Words cannot do justice to Islamic movements’ repressiveness, backwardness and rottenness. For a long time Islam was kept at arm’s length from political power in Islam  stricken countries. But in the last two decades, with the rise of an Islamic Republic in Iran, there has been a resurgence in Islamic movements in that region. In some countries Islam has become the ideology in power, as in Iran, Afghanistan and Sudan. In others, we are faced with powerful Islamic movements in opposition, as in Algeria, Palestine and even Egypt. In all of them, however, society has suffered serious setbacks in civil rights, especially women’s rights.

The carnage and repression in Iran, the primitive monstrosity established by Taleban in Afghanistan, and the indiscriminate terror and savagery in Algeria all go to show that fighting Islamic movements and Islamic ideology is a crucial priority for women’s rights and progressive movements.

But different forces - from Western governments to bourgeois opposition organisations - have come up with the concept of “fundamentalism”. Allegedly, fundamentalism is the villain to fight, and every attempt is made to divert people’s rightful loathing for Islam and Islamic movements towards fundamentalism.

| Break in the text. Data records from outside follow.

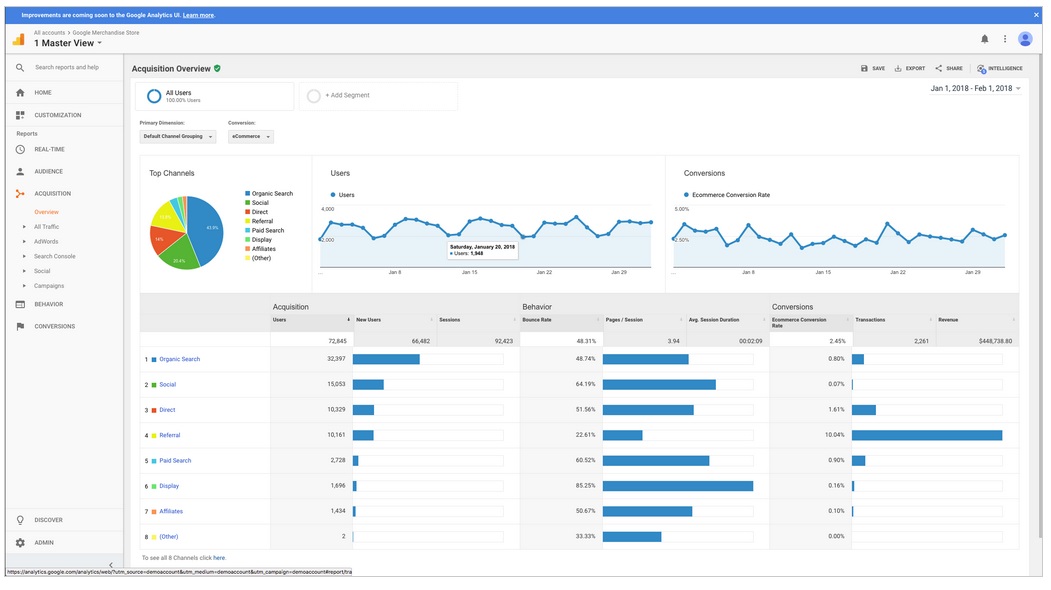Open the Admin gear settings
The image size is (1051, 590).
pos(20,543)
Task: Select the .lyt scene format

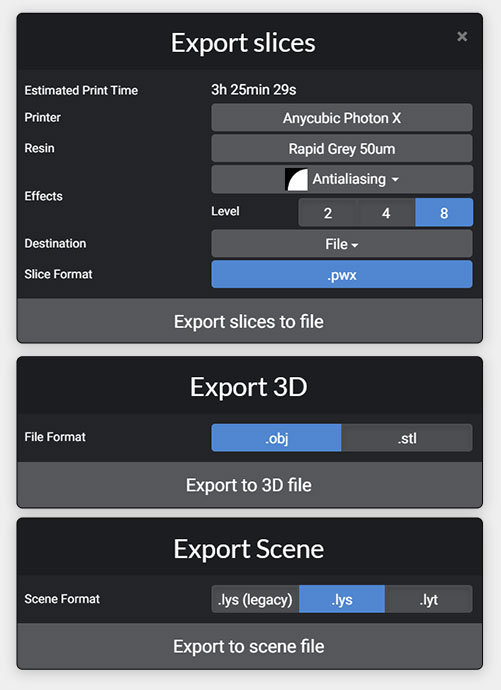Action: tap(429, 599)
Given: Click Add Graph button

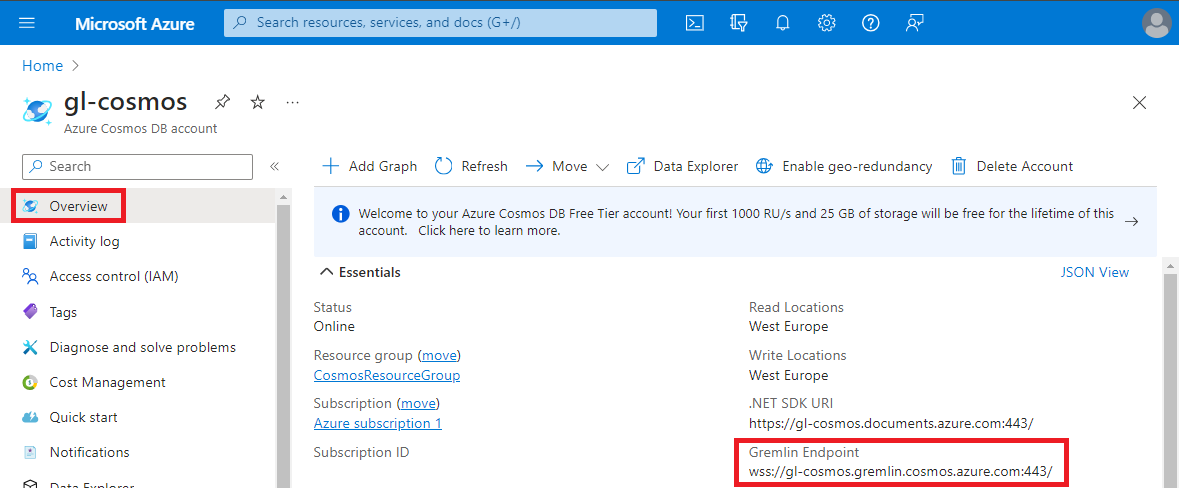Looking at the screenshot, I should pyautogui.click(x=370, y=166).
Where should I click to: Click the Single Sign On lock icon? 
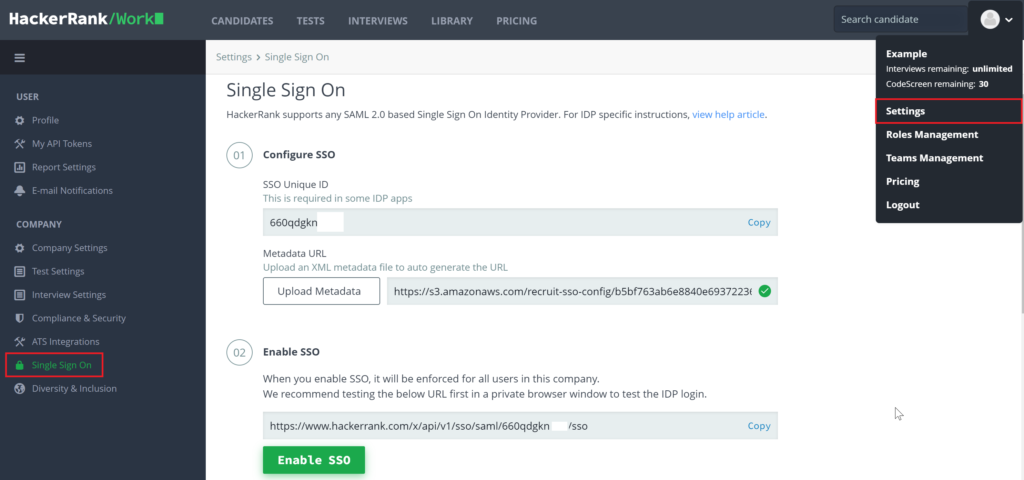coord(20,366)

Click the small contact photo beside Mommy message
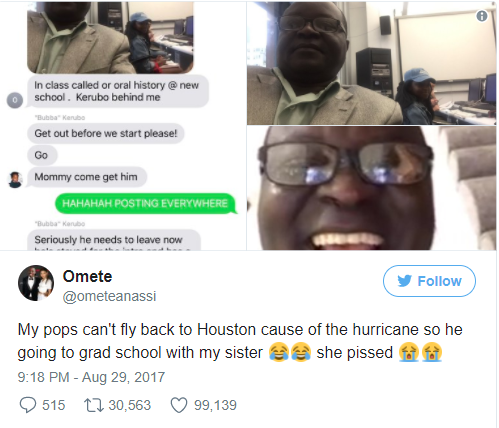tap(15, 180)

They try to reduce anti-Islamic struggle to an anti-fundamentalist one. They pledge “reforms in Islam” in order to save it from people’s attacks. Western media talk about fundamentalism in Iran, Algeria and Afghanistan. Academics criticise fundamentalism and praise its Islamic opponents. They tell women - the first victims of these regimes and forces - that it is fundamentalism that is male-chauvinist and anti-woman, not Islam. An “Islamic feminism” has been raised that is worshipped by the fiery ex-feminists of academia. They admire “advances” of Moslem women in Iran and criticise fundamentalism.

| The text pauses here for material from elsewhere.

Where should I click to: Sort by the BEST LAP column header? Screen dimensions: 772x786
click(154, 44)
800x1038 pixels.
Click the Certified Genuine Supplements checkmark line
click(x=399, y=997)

The same people raise the concept of ‘cultural relativism’. Under the guise of respect for different cultures and avoiding eurocentrism and racism, they harass not only people living in Islamic countries but also those who have moved abroad. Women and children in Moslem families in the West have their rights violated as a daily routine. They get sentenced to death in family courts, and the sentences are gruesomely carried out by the zealous and “honourable” men of the family. However, ‘cultural relativism’ comes to the rescue and the culprits go scot-free. These men of honour are either acquitted or have their sentences reduced out of “cultural” considerations. Moslem academics and “intellectuals” get their rewards too. In the name of defending the Third World, East against the West, home culture and nationalism, they are dished out scholarships to do research in Islamic culture and national identity.

Meanwhile women continue to be attacked and stoned to death. Infants are decapitated. Any voice of dissent and freedom is killed off on the spot. The robe, turban and Quran continue to drive millions of people into Islamic dungeons.

Let’s not play with people’s lives. Let’s listen to the voices of millions of women and men fighting for justice. Islam is the villain. Let’s say this loudly and clearly and drive Islamic movements out of the social and political scene.